Three albums in and the wait for a truly great Allo Darlin’ album continues. They have great songs and lyrics, thanks to lead singer and songwriter Elizabeth Morris. They are all accomplished musicians with oodles of connections across London’s indie music fraternity. They have also caught the ear of the trendsetting Pitchfork, whose staff are clear fans.
But there continues to be something missing. Perhaps it is because they still produce albums that sound like any other small band starting out. Maybe they don’t realise how good they are and that they are head and shoulders above the bulk of jangly, introspective bittersweet indie pop out there.
Having said that We Come From The Same Place is by far their best album to date. There is a greater emphasis on guitars in the mix and Morris’s voice sounds stronger here than it did on second album Europe, where it sounded strained at times. The lyrics are just great here as well, full of beautiful lines about love and hope. This is an optimistic, happy album with Morris’s recent marriage clearly a key factor in it upbeat, romantic feel.
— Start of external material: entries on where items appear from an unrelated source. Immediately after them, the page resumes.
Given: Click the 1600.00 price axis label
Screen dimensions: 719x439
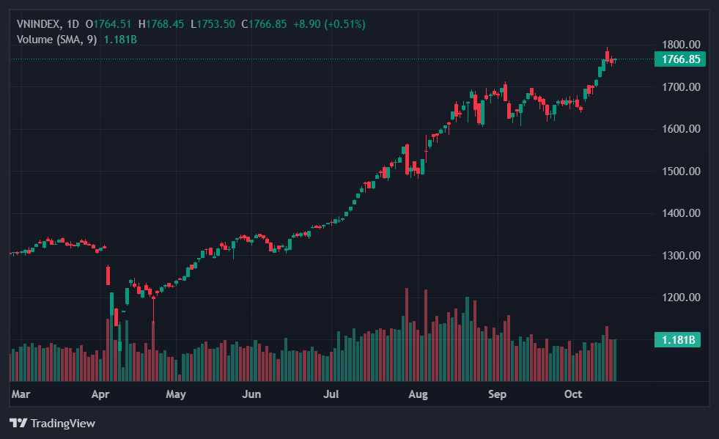Looking at the screenshot, I should click(x=681, y=129).
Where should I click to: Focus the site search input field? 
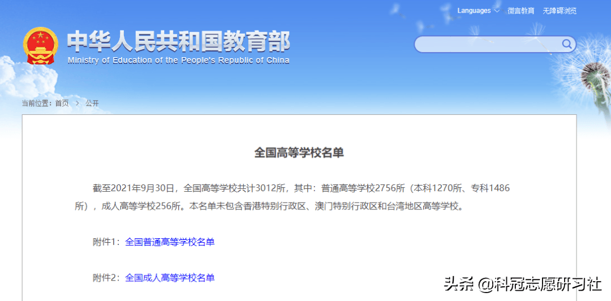488,45
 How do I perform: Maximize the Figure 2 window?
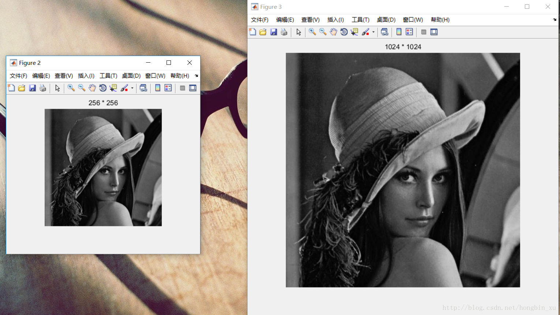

Among my favourite lyrically is fourth track Crickets in the Rain with lovely lines such as “The truth is when I realised I loved you, It was like everything I had lost had come back” as well as images such as an “apricot sky over the city lights” and “you’re lips are sweet from the Juicy Fruit.”
Musically, We Come from the Same Place is beautiful, especially the guitars and Another Year is particularly good with its sumptuous slide guitar. It is this Americana sound I’d like to hear more of from the band and could be the sound that dominates Allo Darlin’s as yet released great album, that still only exists in my dreams.
But much of the album, particularly the unimaginative production, is still standard indie fare. Romance and Adventure for example sounds like it’d be great live but on disc sounds like too many other bands.
As with their first two albums I’m left feeling like I’ve heard a good album, but frustrated that it is not the great album I’m convinced they have in them.
I have a nagging fear though that my search for the great Allo Darlin’ album will continue for some time and more good, but not great, albums like this will follow. What if, to quote Morris on Europe’s standout track Tallulah, that “I’ve already heard all the songs that’ll mean something” from this band?